Copy out each line below containing "logo".

Dataset entries
◇ ◇ ◇ ◇ ◇

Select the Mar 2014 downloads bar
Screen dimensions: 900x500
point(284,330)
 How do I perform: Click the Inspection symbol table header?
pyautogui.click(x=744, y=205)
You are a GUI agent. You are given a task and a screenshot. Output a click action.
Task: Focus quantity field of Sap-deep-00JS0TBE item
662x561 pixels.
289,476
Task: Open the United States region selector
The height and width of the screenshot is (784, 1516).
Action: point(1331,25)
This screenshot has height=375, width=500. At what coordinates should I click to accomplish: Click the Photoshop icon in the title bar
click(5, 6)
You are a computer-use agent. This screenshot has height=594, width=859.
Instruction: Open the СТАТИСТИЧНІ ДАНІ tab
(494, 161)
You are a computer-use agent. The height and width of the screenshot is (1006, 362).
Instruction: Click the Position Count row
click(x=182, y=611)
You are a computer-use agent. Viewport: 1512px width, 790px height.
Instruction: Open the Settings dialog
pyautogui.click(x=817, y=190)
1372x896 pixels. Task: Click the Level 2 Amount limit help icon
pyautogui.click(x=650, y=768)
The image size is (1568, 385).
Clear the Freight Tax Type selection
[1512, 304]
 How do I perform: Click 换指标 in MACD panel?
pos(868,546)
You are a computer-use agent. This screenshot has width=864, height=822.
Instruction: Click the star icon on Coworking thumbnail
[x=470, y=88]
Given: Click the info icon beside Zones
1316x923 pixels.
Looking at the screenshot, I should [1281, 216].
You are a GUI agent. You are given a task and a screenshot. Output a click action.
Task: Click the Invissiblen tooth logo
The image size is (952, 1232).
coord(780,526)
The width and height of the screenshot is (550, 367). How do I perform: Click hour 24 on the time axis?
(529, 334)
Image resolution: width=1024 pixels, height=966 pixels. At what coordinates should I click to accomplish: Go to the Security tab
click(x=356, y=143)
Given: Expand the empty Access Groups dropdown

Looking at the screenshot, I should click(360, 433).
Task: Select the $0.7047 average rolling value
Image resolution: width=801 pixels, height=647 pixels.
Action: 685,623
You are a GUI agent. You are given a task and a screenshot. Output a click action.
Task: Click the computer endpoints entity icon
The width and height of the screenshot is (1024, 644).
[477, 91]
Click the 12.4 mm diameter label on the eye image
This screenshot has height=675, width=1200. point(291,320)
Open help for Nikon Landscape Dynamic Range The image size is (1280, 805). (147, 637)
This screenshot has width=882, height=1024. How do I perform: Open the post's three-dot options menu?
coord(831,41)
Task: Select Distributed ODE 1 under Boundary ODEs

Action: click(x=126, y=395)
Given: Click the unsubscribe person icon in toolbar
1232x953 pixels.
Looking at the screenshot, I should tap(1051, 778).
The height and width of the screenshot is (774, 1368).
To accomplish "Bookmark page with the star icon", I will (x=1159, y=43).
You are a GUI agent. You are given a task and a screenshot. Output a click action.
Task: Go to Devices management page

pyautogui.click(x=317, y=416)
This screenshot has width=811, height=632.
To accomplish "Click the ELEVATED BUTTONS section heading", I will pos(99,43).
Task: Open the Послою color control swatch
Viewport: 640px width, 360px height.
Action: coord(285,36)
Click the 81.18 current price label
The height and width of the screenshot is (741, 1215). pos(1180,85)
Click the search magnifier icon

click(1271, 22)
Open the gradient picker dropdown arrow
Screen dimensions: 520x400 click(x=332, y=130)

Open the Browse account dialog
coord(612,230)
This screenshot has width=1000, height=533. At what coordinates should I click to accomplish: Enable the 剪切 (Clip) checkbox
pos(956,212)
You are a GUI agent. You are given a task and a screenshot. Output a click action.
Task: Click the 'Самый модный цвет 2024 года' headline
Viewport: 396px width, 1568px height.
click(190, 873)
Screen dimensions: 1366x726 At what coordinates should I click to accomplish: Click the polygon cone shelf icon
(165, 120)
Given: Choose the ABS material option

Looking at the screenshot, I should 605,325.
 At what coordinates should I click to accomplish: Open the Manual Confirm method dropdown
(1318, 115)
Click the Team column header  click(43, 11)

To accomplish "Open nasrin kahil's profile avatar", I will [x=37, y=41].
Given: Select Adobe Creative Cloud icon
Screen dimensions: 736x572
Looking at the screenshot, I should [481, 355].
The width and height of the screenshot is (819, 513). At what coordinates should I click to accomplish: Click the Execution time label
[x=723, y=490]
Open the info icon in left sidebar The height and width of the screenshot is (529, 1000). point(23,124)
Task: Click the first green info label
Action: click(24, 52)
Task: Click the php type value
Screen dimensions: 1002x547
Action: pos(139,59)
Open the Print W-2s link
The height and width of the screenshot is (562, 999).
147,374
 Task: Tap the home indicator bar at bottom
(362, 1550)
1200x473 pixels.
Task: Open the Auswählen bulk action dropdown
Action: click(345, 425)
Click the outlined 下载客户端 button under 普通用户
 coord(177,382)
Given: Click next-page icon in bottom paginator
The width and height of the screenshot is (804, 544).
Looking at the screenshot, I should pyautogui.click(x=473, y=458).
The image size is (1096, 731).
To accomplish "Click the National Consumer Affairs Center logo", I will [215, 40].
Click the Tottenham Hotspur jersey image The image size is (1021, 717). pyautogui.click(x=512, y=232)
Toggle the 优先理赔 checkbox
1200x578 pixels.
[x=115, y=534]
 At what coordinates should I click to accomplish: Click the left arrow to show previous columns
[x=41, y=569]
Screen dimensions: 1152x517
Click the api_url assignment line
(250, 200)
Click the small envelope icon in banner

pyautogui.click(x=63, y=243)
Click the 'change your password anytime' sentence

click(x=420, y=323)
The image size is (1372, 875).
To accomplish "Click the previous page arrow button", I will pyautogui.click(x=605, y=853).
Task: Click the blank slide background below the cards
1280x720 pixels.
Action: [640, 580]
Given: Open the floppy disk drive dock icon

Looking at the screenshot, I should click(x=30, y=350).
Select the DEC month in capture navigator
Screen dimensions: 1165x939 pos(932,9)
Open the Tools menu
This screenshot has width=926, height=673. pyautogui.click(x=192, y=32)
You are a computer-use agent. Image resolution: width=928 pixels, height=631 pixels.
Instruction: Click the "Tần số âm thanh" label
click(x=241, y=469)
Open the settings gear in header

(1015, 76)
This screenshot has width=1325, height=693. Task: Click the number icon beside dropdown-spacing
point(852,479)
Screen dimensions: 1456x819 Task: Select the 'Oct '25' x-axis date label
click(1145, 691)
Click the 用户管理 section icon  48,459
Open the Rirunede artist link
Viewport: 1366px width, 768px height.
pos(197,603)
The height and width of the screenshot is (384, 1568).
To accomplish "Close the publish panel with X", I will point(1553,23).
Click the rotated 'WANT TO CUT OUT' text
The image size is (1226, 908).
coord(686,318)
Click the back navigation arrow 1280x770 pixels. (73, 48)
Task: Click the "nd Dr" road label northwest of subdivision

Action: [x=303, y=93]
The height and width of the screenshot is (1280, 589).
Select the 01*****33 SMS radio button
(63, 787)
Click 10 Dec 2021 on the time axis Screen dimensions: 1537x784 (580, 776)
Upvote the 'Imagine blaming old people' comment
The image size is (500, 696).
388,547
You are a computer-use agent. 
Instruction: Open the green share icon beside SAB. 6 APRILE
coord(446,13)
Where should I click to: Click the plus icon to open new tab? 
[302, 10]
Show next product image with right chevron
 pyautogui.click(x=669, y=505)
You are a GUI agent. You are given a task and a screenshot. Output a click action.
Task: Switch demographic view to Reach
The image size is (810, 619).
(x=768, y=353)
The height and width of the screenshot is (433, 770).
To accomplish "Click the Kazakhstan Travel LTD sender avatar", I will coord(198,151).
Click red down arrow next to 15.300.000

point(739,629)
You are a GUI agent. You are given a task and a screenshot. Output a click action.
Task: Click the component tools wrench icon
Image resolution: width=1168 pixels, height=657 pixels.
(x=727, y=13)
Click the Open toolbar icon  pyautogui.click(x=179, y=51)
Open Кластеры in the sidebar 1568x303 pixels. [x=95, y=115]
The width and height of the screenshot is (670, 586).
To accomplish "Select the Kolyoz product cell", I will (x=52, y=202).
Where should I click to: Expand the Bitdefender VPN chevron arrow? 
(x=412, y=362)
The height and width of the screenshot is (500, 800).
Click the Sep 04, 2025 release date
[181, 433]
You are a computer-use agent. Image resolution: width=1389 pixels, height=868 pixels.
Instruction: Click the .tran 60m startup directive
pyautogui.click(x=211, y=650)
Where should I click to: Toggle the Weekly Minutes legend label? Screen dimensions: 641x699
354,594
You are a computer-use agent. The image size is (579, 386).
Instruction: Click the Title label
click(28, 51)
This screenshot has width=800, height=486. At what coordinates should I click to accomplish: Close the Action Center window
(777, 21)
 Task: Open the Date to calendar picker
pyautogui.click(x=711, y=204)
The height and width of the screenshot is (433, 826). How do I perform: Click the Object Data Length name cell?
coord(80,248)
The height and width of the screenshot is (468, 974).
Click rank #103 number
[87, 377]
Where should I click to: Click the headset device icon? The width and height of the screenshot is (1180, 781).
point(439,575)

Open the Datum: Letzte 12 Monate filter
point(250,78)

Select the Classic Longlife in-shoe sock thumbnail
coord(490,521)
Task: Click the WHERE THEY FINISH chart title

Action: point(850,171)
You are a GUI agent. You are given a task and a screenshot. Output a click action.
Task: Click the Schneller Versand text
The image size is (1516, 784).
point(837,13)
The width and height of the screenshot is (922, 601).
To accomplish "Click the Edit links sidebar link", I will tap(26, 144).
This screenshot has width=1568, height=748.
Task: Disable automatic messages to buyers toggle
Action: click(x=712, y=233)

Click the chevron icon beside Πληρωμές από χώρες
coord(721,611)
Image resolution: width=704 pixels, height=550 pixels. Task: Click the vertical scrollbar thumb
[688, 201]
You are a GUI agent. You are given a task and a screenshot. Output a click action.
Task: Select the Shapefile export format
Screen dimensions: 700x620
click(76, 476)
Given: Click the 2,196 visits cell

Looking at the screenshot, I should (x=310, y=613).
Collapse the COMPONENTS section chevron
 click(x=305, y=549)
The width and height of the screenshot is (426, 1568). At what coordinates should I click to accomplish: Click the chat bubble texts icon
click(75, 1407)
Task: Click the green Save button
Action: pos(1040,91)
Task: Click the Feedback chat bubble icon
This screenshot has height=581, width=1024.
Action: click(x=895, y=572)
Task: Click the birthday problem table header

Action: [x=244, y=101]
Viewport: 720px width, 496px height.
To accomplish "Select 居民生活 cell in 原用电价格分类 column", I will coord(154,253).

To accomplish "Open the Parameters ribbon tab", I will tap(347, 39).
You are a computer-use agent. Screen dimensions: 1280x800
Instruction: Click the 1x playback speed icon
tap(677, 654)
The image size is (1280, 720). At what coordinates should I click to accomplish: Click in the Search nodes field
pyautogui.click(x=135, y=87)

◇ ◇ ◇ ◇ ◇

• _Exercise result_
Task: Click the Invissiblen tooth logo
To accomplish "Click the National Consumer Affairs Center logo", I will [215, 40].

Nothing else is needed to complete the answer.